# Narrative Optimization Testbed - Quick Start

This notebook demonstrates the core concepts and workflow of the narrative optimization research framework.

## Overview

The framework tests whether **"better stories win"** - whether narrative-driven feature engineering outperforms statistical baselines.


In [10]:
# Setup
import sys
from pathlib import Path

# Add src to path
project_root = Path.cwd().parent
sys.path.insert(0, str(project_root))

import numpy as np
import matplotlib.pyplot as plt
%matplotlib inline

print("✓ Imports successful")


✓ Imports successful


## 1. Load Toy Data

We use the 20newsgroups dataset as a generic testbed.


In [11]:
from src.utils.toy_data import quick_load_toy_data

# Load or generate toy dataset
data = quick_load_toy_data(data_dir='../data/toy')

X_train = data['X_train']
y_train = data['y_train']
X_test = data['X_test']
y_test = data['y_test']
target_names = data['target_names']

print(f"Training samples: {len(X_train)}")
print(f"Test samples: {len(X_test)}")
print(f"Categories: {target_names}")
print(f"\nExample document (first 200 chars):\n{X_train[0][:200]}...")

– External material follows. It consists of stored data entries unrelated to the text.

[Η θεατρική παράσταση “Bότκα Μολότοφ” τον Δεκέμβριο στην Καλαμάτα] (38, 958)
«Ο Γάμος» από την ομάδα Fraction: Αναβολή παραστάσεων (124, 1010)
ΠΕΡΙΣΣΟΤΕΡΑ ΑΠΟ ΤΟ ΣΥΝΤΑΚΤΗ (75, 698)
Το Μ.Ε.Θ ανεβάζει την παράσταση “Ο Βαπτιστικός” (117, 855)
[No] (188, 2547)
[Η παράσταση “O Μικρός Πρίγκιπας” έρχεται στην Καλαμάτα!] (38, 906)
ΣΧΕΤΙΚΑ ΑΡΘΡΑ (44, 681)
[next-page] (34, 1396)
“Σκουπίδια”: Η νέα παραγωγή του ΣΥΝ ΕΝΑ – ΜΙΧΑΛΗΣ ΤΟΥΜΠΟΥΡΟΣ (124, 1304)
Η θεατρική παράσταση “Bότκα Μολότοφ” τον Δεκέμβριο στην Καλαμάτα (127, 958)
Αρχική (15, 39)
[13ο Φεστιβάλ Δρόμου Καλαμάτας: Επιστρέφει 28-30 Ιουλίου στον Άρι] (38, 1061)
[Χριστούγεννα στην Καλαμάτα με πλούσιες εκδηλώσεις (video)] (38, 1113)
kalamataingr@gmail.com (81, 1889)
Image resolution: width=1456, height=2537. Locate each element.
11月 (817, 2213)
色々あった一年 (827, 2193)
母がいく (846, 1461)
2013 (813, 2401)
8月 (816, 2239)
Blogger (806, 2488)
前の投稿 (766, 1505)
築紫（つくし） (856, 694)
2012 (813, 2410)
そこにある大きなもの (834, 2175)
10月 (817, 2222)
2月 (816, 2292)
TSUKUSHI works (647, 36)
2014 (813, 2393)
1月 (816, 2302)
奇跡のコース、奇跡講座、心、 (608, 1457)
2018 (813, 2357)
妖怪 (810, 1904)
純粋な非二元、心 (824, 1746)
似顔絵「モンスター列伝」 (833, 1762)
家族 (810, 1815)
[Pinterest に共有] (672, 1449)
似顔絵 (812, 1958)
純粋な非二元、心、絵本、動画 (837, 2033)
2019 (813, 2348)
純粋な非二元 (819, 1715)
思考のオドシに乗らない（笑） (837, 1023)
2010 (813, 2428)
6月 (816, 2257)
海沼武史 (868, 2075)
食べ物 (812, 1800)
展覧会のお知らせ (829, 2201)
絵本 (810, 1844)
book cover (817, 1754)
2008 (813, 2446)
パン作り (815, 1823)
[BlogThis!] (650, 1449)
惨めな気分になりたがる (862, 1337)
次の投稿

Loaded existing toy dataset
Training samples: 400
Test samples: 100
Categories: ['alt.atheism', 'comp.graphics', 'sci.space', 'talk.religion.misc']

Example document (first 200 chars):
I am working on a project where we are going to be including
both still and moving grapics within a database.  Of course
JPEG and MPEG come to mind as the formats of choice for the
various files.  How...


## 2. Build a Narrative Pipeline

Let's create a simple narrative pipeline that tests whether semantic understanding helps.


In [12]:
from sklearn.linear_model import LogisticRegression
from sklearn.preprocessing import StandardScaler
from src.transformers.semantic import SemanticNarrativeTransformer
from src.pipelines.narrative_pipeline import NarrativePipeline

# Build pipeline with narrative metadata
pipeline = NarrativePipeline(
    narrative_name="Semantic Understanding Test",
    hypothesis="Semantic embeddings capture meaning better than word counts",
    expected_outcome="Improved classification by understanding deeper meaning"
)

# Add transformation steps
pipeline.add_step(
    'semantic_features',
    SemanticNarrativeTransformer(n_components=30, n_clusters=8),
    rationale="Extract semantic embeddings and cluster membership"
)

pipeline.add_step(
    'scaler',
    StandardScaler(),
    rationale="Normalize features for classifier"
)

pipeline.add_step(
    'classifier',
    LogisticRegression(max_iter=1000, random_state=42),
    rationale="Linear classifier on semantic features"
)

# Build the sklearn Pipeline
sklearn_pipeline = pipeline.build()

print("✓ Pipeline built successfully!")
print(f"Steps: {list(sklearn_pipeline.named_steps.keys())}")


✓ Pipeline built successfully!
Steps: ['semantic_features', 'scaler', 'classifier']


## Next Steps

This is a quick introduction! For the full workflow, run:

```bash
python run_experiment.py -e 01_baseline_comparison
```

See the documentation in `docs/` for more details on creating custom transformers and experiments.